What the exercise asks: Rewrite the data from the line containing "You are a GUI" through the line containing "This screenshot has", replacing "Text tool" with "Brush tool" and changing nothing else. Omit the pictures from your output.

Extracted data:
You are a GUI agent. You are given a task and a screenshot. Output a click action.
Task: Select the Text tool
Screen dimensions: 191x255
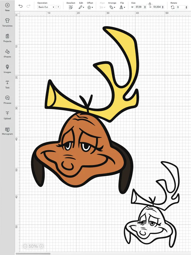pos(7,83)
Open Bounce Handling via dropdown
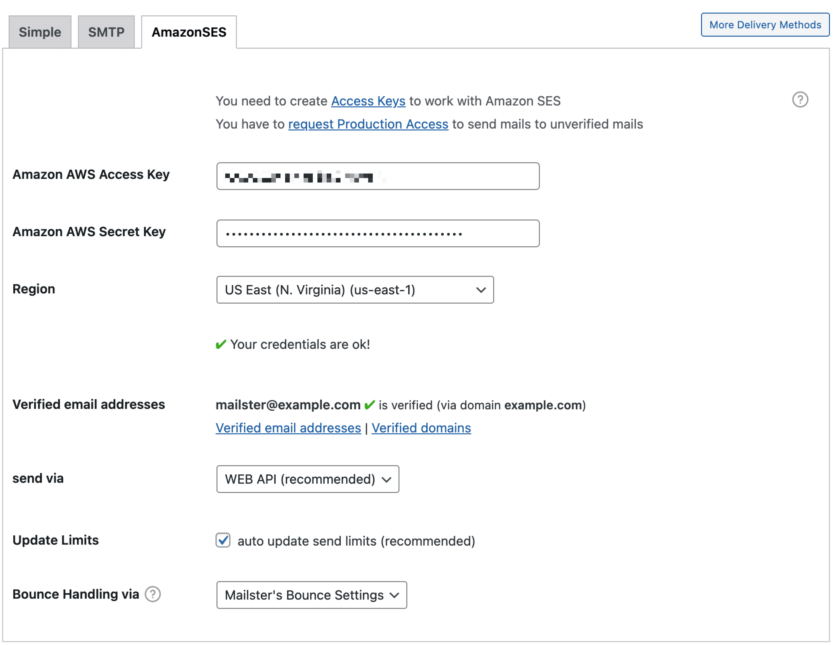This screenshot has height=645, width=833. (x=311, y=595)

* * *

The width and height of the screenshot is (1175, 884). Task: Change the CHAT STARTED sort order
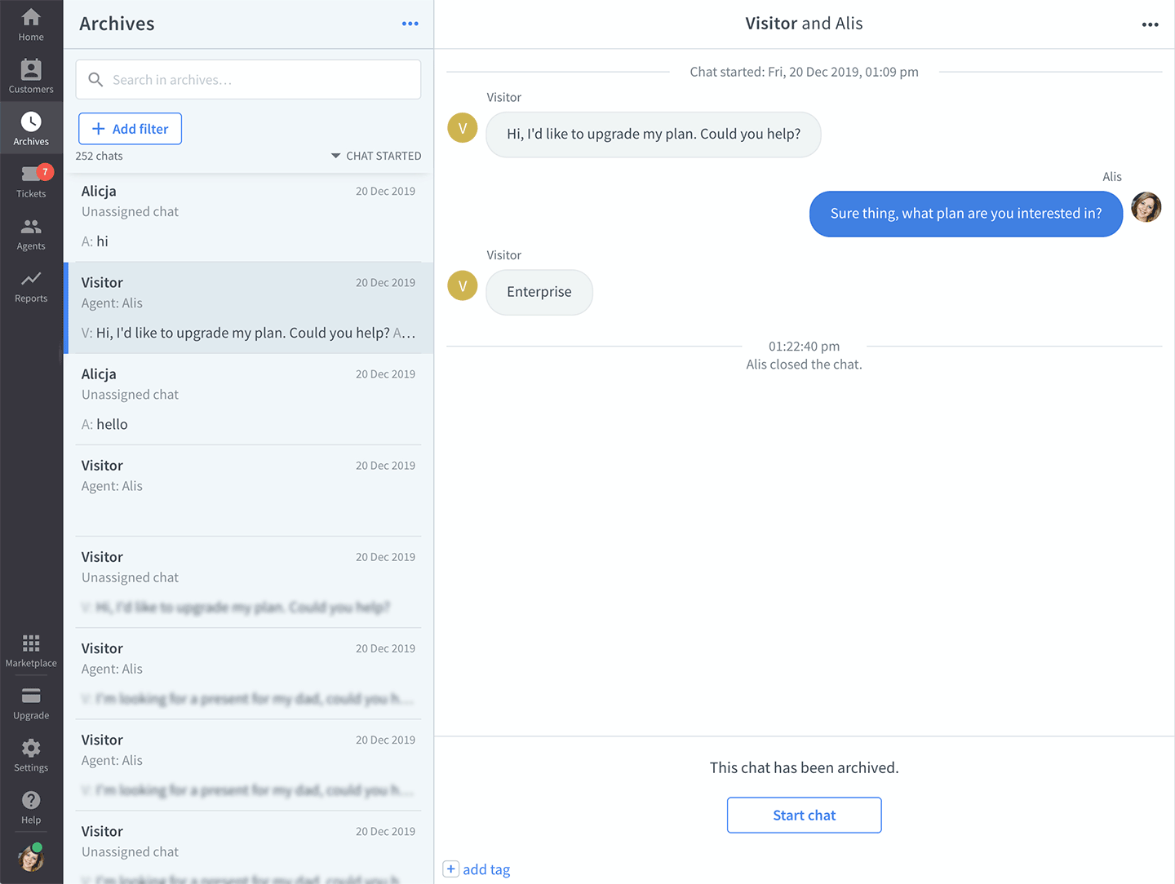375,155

...

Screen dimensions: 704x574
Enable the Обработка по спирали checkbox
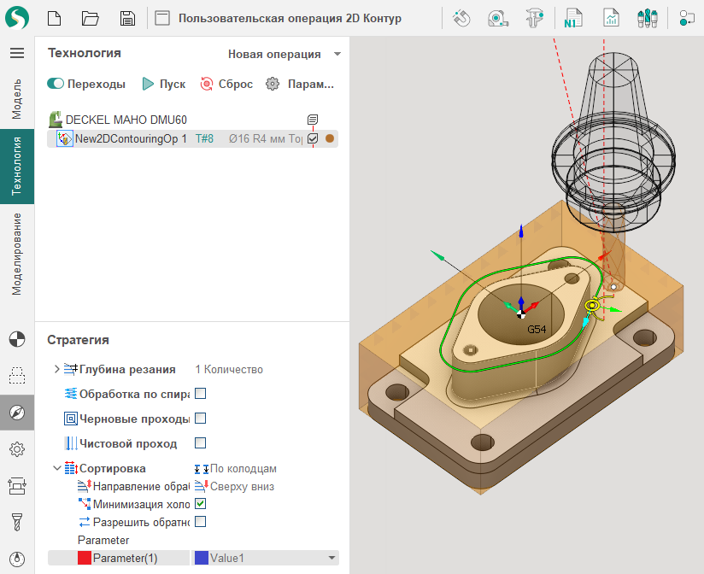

Solution:
You are a GUI agent. You are given a task and a screenshot. Output a click action.
Task: Select the Brush tool
Screen dimensions: 191x255
pos(7,83)
Open Bounce Handling via dropdown
This screenshot has height=645, width=833. (x=311, y=595)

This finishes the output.